AllenNLP provides a useful Vocabulary class that manages mappings from some linguistic
units (such as characters, words, and labels) to their IDs.

In [12]:
# You can optionally specify the minimum count of tokens/labels.
# `min_count={'tokens':3}` here means that any tokens that appear less than three times will be ignored and not included in the vocabulary.
vocab = Vocabulary.from_instances(chain(train_data_loader.iter_instances(), dev_data_loader.iter_instances()),
                                  min_count={"tokens": 3})

building vocab: 9645it [00:00, 57063.47it/s]


In [13]:
train_data_loader.index_with(vocab)
dev_data_loader.index_with(vocab)

Then, you need to initialize an Embedding instance, which takes care of converting IDs to embeddings.The size (dimension) of the
embeddings is determined by `EMBEDDING_DIM`:

In [14]:
token_embedding = Embedding(num_embeddings=vocab.get_vocab_size("tokens"), embedding_dim=EMBEDDING_DIM)

Finally, you need to specify which index names correspond to which embeddings and pass it to `BasicTextFieldEmbedder` as follows:

In [15]:
# BasicTextFieldEmbedder takes a dict - we need an embedding just for tokens, not for labels, which are used as-is as the "answer" of the sentence classification
word_embeddings = BasicTextFieldEmbedder({"tokens": token_embedding})

Now you can use word_embeddings to convert words to their embeddings.

##Neural networks

In [None]:
# Seq2VecEncoder is a neural network abstraction that takes a sequence of something
# (usually a sequence of embedded word vectors), processes it, and returns a single
# vector.
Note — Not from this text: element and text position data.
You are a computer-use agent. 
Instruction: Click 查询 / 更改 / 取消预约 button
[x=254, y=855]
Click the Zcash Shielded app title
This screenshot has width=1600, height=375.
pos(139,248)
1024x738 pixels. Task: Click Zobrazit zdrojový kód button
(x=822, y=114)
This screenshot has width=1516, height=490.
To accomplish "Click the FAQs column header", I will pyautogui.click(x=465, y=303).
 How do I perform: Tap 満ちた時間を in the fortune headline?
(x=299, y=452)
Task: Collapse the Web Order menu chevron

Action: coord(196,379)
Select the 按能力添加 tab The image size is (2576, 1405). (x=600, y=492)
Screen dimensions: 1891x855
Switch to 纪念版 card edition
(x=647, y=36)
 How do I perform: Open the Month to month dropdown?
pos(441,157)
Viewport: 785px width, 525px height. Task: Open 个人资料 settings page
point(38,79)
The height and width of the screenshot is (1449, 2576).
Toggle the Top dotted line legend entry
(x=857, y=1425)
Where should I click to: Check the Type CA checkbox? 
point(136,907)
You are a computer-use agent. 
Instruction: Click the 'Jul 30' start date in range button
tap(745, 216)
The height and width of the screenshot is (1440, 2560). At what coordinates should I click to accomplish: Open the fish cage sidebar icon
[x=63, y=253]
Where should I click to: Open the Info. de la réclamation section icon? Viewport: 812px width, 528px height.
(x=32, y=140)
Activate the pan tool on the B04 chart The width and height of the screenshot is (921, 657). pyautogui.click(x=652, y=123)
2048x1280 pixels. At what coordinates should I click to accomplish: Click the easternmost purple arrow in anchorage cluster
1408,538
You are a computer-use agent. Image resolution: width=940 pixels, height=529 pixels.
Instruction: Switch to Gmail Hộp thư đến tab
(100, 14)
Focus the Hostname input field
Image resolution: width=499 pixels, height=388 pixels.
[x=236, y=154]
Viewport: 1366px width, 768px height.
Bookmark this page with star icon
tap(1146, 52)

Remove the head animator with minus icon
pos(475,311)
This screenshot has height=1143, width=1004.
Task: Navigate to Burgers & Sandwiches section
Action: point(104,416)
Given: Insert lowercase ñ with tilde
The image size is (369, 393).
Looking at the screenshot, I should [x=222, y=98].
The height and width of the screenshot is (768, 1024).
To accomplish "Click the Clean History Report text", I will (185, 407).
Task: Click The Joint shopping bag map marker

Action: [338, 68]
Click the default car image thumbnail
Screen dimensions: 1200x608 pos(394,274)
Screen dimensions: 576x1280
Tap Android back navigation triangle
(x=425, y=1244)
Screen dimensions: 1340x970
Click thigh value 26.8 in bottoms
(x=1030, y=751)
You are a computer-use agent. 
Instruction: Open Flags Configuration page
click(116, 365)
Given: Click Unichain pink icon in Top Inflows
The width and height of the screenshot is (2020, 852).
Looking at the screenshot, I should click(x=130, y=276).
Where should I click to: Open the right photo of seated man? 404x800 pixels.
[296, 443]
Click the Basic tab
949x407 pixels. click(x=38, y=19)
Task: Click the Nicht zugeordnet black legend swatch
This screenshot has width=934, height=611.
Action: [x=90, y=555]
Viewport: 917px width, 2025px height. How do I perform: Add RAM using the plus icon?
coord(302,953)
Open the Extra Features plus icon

Oftentimes this is an RNN-based architecture (e.g., LSTM or GRU), but
# AllenNLP also supports CNNs and other simple architectures (for example,
# just averaging over the input vectors).
encoder = PytorchSeq2VecWrapper(
    torch.nn.LSTM(EMBEDDING_DIM, HIDDEN_DIM, batch_first=True))

In [None]:
model = LstmClassifier(word_embeddings, encoder, vocab)

In [None]:
optimizer = optim.Adam(model.parameters(), lr=1e-4, weight_decay=1e-5)

In [None]:
trainer = GradientDescentTrainer(
    model=model,
    optimizer=optimizer,
    data_loader=train_data_loader,
    validation_data_loader=dev_data_loader,
    patience=10,
    num_epochs=20,
    cuda_device=-1)

trainer.train()

In [None]:
predictor = SentenceClassifierPredictor(model, dataset_reader=reader)
logits = predictor.predict('This is the best movie ever!')['logits']
label_id = np.argmax(logits)

print(model.vocab.get_token_from_index(label_id, 'labels'))